Material supplied section start

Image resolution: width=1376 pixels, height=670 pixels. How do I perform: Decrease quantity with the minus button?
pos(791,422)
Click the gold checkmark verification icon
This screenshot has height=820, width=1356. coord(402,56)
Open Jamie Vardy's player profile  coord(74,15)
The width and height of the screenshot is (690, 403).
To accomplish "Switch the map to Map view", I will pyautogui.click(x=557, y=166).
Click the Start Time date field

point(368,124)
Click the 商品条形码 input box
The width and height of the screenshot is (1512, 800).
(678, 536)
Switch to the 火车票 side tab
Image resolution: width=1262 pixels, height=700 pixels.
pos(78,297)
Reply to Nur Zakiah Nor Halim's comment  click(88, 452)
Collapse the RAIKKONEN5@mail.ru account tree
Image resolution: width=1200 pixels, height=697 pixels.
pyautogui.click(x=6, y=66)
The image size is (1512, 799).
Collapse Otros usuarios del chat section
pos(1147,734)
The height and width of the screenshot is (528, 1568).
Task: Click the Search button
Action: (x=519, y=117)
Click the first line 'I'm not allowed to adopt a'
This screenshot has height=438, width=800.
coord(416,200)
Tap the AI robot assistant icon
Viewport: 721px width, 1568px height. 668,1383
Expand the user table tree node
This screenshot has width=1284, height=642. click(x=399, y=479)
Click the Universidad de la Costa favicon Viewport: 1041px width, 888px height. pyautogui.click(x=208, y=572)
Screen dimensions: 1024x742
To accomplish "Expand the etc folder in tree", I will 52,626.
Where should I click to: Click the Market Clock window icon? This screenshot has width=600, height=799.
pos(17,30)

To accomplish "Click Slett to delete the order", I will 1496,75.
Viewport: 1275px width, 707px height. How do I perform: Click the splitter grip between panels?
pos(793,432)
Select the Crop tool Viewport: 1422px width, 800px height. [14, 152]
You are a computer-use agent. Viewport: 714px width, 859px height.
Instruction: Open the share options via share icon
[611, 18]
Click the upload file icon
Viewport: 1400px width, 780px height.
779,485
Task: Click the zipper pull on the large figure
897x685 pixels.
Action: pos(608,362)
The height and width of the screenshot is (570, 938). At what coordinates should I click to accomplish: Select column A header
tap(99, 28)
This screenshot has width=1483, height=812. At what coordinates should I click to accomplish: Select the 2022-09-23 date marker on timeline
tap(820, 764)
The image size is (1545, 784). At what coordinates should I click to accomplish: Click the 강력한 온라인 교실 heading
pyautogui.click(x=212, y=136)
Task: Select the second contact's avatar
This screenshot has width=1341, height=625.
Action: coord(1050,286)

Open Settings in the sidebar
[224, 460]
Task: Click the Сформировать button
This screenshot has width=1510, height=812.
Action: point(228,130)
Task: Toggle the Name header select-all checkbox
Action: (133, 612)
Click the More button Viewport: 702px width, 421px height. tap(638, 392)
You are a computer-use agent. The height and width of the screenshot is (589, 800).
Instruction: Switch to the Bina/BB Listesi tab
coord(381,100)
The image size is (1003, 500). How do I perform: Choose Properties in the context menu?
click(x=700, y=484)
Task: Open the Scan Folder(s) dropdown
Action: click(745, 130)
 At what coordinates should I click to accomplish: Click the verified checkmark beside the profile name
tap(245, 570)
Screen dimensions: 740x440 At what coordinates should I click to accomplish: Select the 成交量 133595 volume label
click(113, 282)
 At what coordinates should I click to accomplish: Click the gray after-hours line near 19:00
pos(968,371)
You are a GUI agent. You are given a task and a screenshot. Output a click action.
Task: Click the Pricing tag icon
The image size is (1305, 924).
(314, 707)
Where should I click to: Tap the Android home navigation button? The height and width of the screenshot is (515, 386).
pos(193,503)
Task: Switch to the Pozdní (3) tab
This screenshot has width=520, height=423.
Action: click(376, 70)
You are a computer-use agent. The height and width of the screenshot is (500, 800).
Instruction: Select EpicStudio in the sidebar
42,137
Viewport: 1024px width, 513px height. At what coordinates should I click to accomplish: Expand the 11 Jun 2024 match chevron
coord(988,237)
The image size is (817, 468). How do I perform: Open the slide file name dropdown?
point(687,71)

Material supplied section end

The whole listing above, line by line, is to be retyped exactly.

Image resolution: width=1376 pixels, height=670 pixels. How do I perform: Decrease quantity with the minus button?
pos(791,422)
Click the gold checkmark verification icon
This screenshot has height=820, width=1356. coord(402,56)
Open Jamie Vardy's player profile  coord(74,15)
The width and height of the screenshot is (690, 403).
To accomplish "Switch the map to Map view", I will pyautogui.click(x=557, y=166).
Click the Start Time date field

point(368,124)
Click the 商品条形码 input box
The width and height of the screenshot is (1512, 800).
(678, 536)
Switch to the 火车票 side tab
Image resolution: width=1262 pixels, height=700 pixels.
pos(78,297)
Reply to Nur Zakiah Nor Halim's comment  click(88, 452)
Collapse the RAIKKONEN5@mail.ru account tree
Image resolution: width=1200 pixels, height=697 pixels.
pyautogui.click(x=6, y=66)
The image size is (1512, 799).
Collapse Otros usuarios del chat section
pos(1147,734)
The height and width of the screenshot is (528, 1568).
Task: Click the Search button
Action: (x=519, y=117)
Click the first line 'I'm not allowed to adopt a'
This screenshot has height=438, width=800.
coord(416,200)
Tap the AI robot assistant icon
Viewport: 721px width, 1568px height. 668,1383
Expand the user table tree node
This screenshot has width=1284, height=642. click(x=399, y=479)
Click the Universidad de la Costa favicon Viewport: 1041px width, 888px height. pyautogui.click(x=208, y=572)
Screen dimensions: 1024x742
To accomplish "Expand the etc folder in tree", I will 52,626.
Where should I click to: Click the Market Clock window icon? This screenshot has width=600, height=799.
pos(17,30)

To accomplish "Click Slett to delete the order", I will 1496,75.
Viewport: 1275px width, 707px height. How do I perform: Click the splitter grip between panels?
pos(793,432)
Select the Crop tool Viewport: 1422px width, 800px height. [14, 152]
You are a computer-use agent. Viewport: 714px width, 859px height.
Instruction: Open the share options via share icon
[611, 18]
Click the upload file icon
Viewport: 1400px width, 780px height.
779,485
Task: Click the zipper pull on the large figure
897x685 pixels.
Action: pos(608,362)
The height and width of the screenshot is (570, 938). At what coordinates should I click to accomplish: Select column A header
tap(99, 28)
This screenshot has width=1483, height=812. At what coordinates should I click to accomplish: Select the 2022-09-23 date marker on timeline
tap(820, 764)
The image size is (1545, 784). At what coordinates should I click to accomplish: Click the 강력한 온라인 교실 heading
pyautogui.click(x=212, y=136)
Task: Select the second contact's avatar
This screenshot has width=1341, height=625.
Action: coord(1050,286)

Open Settings in the sidebar
[224, 460]
Task: Click the Сформировать button
This screenshot has width=1510, height=812.
Action: point(228,130)
Task: Toggle the Name header select-all checkbox
Action: (133, 612)
Click the More button Viewport: 702px width, 421px height. tap(638, 392)
You are a computer-use agent. The height and width of the screenshot is (589, 800).
Instruction: Switch to the Bina/BB Listesi tab
coord(381,100)
The image size is (1003, 500). How do I perform: Choose Properties in the context menu?
click(x=700, y=484)
Task: Open the Scan Folder(s) dropdown
Action: click(745, 130)
 At what coordinates should I click to accomplish: Click the verified checkmark beside the profile name
tap(245, 570)
Screen dimensions: 740x440 At what coordinates should I click to accomplish: Select the 成交量 133595 volume label
click(113, 282)
 At what coordinates should I click to accomplish: Click the gray after-hours line near 19:00
pos(968,371)
You are a GUI agent. You are given a task and a screenshot. Output a click action.
Task: Click the Pricing tag icon
The image size is (1305, 924).
(314, 707)
Where should I click to: Tap the Android home navigation button? The height and width of the screenshot is (515, 386).
pos(193,503)
Task: Switch to the Pozdní (3) tab
This screenshot has width=520, height=423.
Action: click(376, 70)
You are a computer-use agent. The height and width of the screenshot is (500, 800).
Instruction: Select EpicStudio in the sidebar
42,137
Viewport: 1024px width, 513px height. At what coordinates should I click to accomplish: Expand the 11 Jun 2024 match chevron
coord(988,237)
The image size is (817, 468). How do I perform: Open the slide file name dropdown?
point(687,71)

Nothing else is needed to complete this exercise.